IR Improvement: The identification of the Fried-Yennie gauge in AdS is significant. Just as the Landau gauge improves UV convergence in flat space, the Fried-Yennie gauge improves IR behavior in AdS, potentially simplifying calculations involving large separations or infrared divergences.
Generalization to Non-Abelian Theories: The authors note that since the propagator equations rely only on the quadratic part of the action, these results extend directly to Yang-Mills fields (with color factors), facilitating studies of non-Abelian gauge theories in AdS.
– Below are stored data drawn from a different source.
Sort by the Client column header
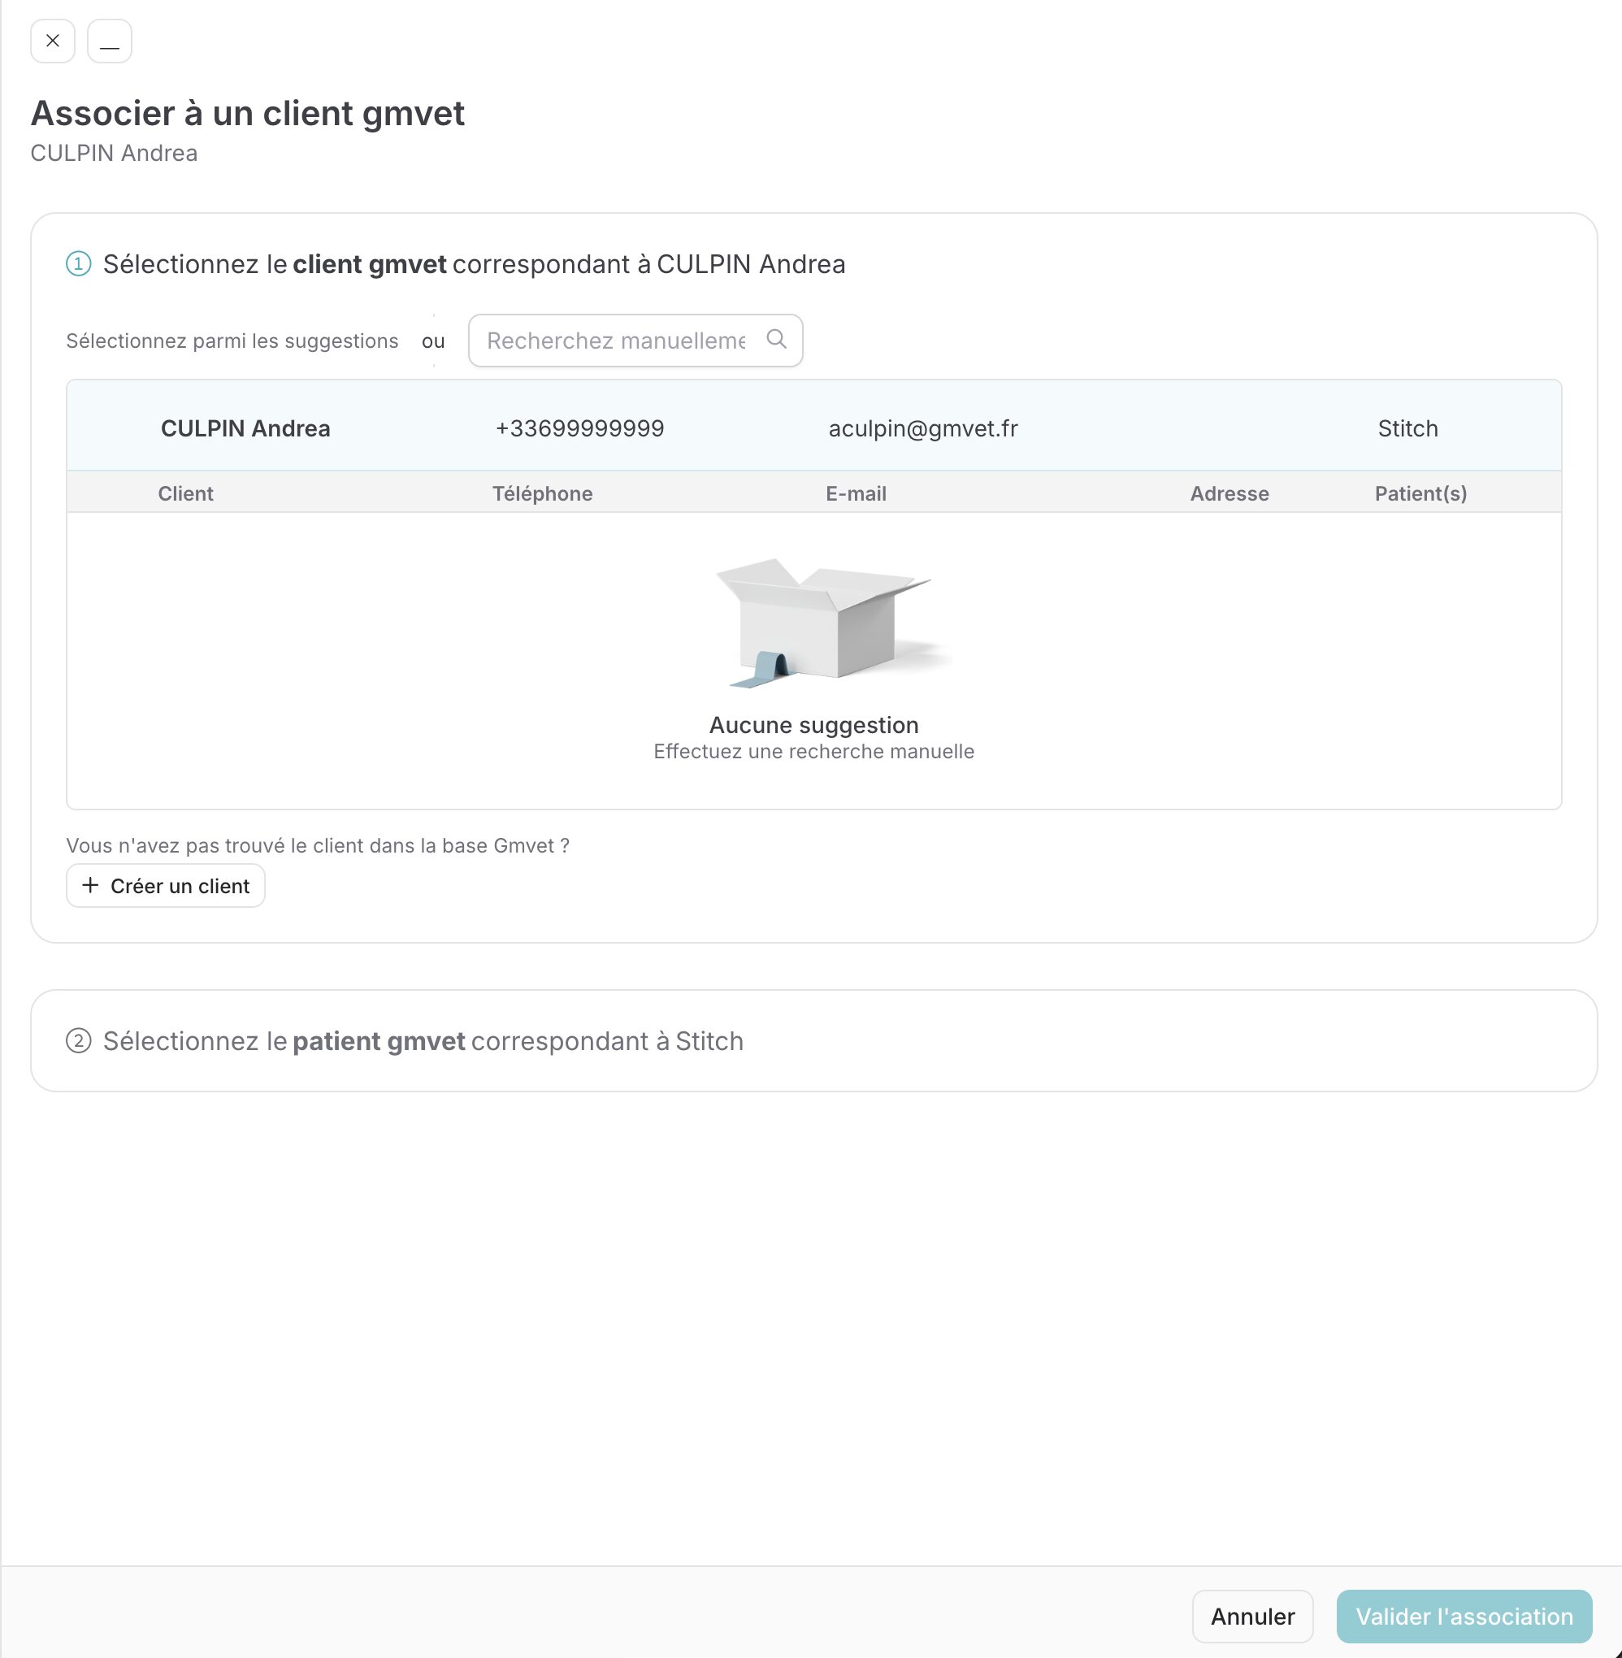Screen dimensions: 1622x1658 coord(186,493)
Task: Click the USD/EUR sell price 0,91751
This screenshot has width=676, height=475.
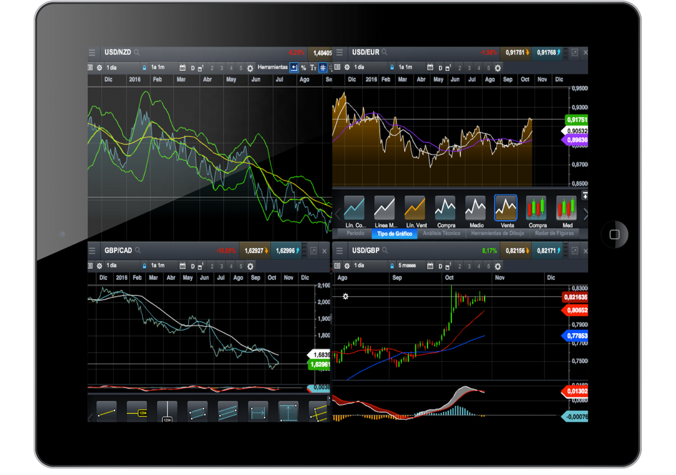Action: 515,53
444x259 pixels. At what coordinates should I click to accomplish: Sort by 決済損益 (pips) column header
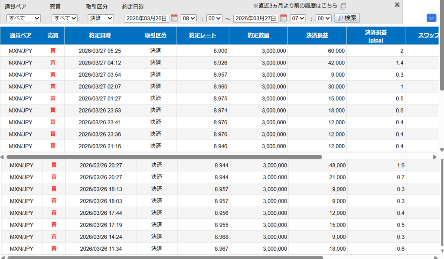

Methodological Framework: The paper establishes a robust framework for solving gauge field propagators in curved spacetimes by combining momentum space techniques with BRST constraints, a method that can be extended to higher-spin fields (e.g., gravitons).

5. Conclusion

Moga and Skenderis provide a definitive and comprehensive treatment of the photon bulk-to-bulk propagator in AdS. They resolve ambiguities in previous literature by ensuring BRST consistency across all gauges. Their discovery of the simplicity of the Fried-Yennie gauge in position space offers a powerful new tool for AdS/CFT calculations, particularly for loop diagrams and studies of IR physics. The inclusion of Mathematica notebooks and explicit results for various dimensions ( $d=3,4,5,6$ ) makes these results immediately applicable to the broader high-energy physics community.